Tool to find unknowns in a triangle. Resolving triangle equations allows to solve all unknowns in the triangle knowing only 2 or 3 caracteristic values.

Unknowns in Triangle - dCode

Tag(s) : Geometry

dCode is free and its tools are a valuable help in games, puzzles and problems to solve every day!

You have a problem, an idea for a project, a specific need and dCode can not (yet) help you?
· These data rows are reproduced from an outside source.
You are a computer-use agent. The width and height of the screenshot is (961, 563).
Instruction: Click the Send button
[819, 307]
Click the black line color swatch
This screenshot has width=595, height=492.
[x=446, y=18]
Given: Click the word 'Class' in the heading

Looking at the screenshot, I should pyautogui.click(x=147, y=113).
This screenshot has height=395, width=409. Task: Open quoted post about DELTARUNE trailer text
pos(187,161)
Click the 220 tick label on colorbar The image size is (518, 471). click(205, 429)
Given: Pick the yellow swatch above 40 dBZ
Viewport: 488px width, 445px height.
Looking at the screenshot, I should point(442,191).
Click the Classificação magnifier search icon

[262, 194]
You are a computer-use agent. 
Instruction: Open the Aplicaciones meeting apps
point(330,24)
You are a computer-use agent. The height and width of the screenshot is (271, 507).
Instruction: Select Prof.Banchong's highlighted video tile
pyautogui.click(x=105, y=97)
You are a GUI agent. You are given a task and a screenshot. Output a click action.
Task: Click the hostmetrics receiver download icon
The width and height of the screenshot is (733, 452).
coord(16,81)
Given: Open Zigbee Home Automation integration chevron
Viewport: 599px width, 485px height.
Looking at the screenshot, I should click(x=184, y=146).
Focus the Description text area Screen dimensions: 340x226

You need custom development? *Contact-me*!

Sponsored ads

Tool to find unknowns in a triangle. Resolving triangle equations allows to solve all unknowns in the triangle knowing only 2 or 3 caracteristic values.

Considering the three sides \( a \), \( b \) and \( c \) are known in the triangle.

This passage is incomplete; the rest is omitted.